Vendredi encore, j’entendais un collègue me dire « Plus que 3ans à tenir, vivement, que je puisse partir en retraite ». La retraite, ce graal après 42 ans de supplice au travail. Cette période que l’on attend impatiemment pour enfin faire ce que l’on veut et comme on veut.

Je t’ai déjà expliqué les préjugés que j’avais sur le fait de travailler. Pour moi, la vie professionnelle se limitait à un travail bien payé, pas forcément passionnant tant qu’on a du temps libre pour s’occuper ailleurs qu’au bureau. Aussi, le but était de travailler le plus tôt possible pour partir en retraite rapidement. J’ai donc passé mes concours en même temps que ma licence pour qu’une fois celle-ci en poche, je n’ai plus qu’à prendre mon poste.

Avec du recul, cette vision m’attriste. Une vie calculée en fonction du temps disponible hors du boulot et des annuités à cotiser pour être tranquille à 65 ans. Le tout le vingtaine à peine entamée.

Et puis il y a 1 an environ ma vision a commencé à évoluer

Début 2017, j’ai commencé à avoir un malaise constant vis à vis de mon travail. Certes j’ai du temps libre, mais les 8h que je passe au travail sont un supplice.

J’ai pensé à prendre une année sabbatique pour aller vivre en Ecosse. Ou à me mettre dors et déjà à temps partiel pour avoir plus de temps libre, mais en cotisant à 100 % pour ma retraite. Bref, je cherchais des moyens de fuire sans pour autant remettre en question ma vision du travail.

Et puis il y a eu une rupture, je ne saurais trop dire quand exactement, mais il m’est devenu impossible de m’imaginer faire 42 ans comme ça.

A partir de ce moment, j’ai commencé à changer de point de vue : et si mon travail n’était plus un calvaire ? Si je me levais heureuse le matin ? Eh bien je crois que j’aurais encore envie de travailler à 65 ans passés.

Quand on fait quelque chose que l’on aime, la retraite n’est plus un objectif en soi

J’ai écouté des conférences, notamment celle-ci, où *** explique prendre 1 année de retraite tous les 7 ans. Et que cette année lui était très profitable en tous points. La lecture de la semaine de 4 heures de Tim Ferris m’a aussi beaucoup fait évoluer sur cette idée.

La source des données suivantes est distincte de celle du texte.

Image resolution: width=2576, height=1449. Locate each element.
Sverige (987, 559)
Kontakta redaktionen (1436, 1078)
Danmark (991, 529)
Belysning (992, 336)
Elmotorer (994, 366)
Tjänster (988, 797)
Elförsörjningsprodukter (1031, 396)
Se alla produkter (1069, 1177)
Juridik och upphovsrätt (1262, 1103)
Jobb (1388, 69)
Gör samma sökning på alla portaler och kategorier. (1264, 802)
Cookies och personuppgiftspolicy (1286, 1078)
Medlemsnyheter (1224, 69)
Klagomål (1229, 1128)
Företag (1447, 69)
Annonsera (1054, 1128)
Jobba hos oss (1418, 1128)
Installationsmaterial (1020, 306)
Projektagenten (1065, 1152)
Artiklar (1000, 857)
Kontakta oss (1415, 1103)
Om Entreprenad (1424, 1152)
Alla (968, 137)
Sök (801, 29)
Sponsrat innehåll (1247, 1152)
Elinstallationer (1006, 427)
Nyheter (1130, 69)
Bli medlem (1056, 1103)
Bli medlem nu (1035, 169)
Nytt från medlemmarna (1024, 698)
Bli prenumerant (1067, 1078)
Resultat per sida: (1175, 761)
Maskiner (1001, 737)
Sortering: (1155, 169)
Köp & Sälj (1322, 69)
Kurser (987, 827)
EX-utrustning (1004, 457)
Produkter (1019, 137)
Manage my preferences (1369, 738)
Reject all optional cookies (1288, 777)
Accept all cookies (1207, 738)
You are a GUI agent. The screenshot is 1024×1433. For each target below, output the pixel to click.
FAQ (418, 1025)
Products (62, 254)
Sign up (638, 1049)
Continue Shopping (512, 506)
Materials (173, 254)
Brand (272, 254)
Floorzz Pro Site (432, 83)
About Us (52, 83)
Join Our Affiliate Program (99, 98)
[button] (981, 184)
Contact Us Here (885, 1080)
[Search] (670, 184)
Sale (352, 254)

Tim en parle dès le début de son livre : arrêter le travail pour le travail.

J’ai donc réalisé plusieurs choses :

– Je veux profiter de ma vie tout au long de celle-ci et arrêter de remettre mes projets à plus tard ;

– Je passe environ 8h / 24 à travailler, alors autant que ça me plaise ;

– Je veux que mes vacances soient aussi joyeuses que mon travail. Et pas une échappatoire qu’on attend 3 ou 4 fois dans l’année ;

– J’ai envie d’être active tout au long de ma vie, et pas me retrouver dans un canapé à ne plus savoir quoi faire, pour la simple raison que je suis épuisée moralement d’avoir travaillé 42 ans.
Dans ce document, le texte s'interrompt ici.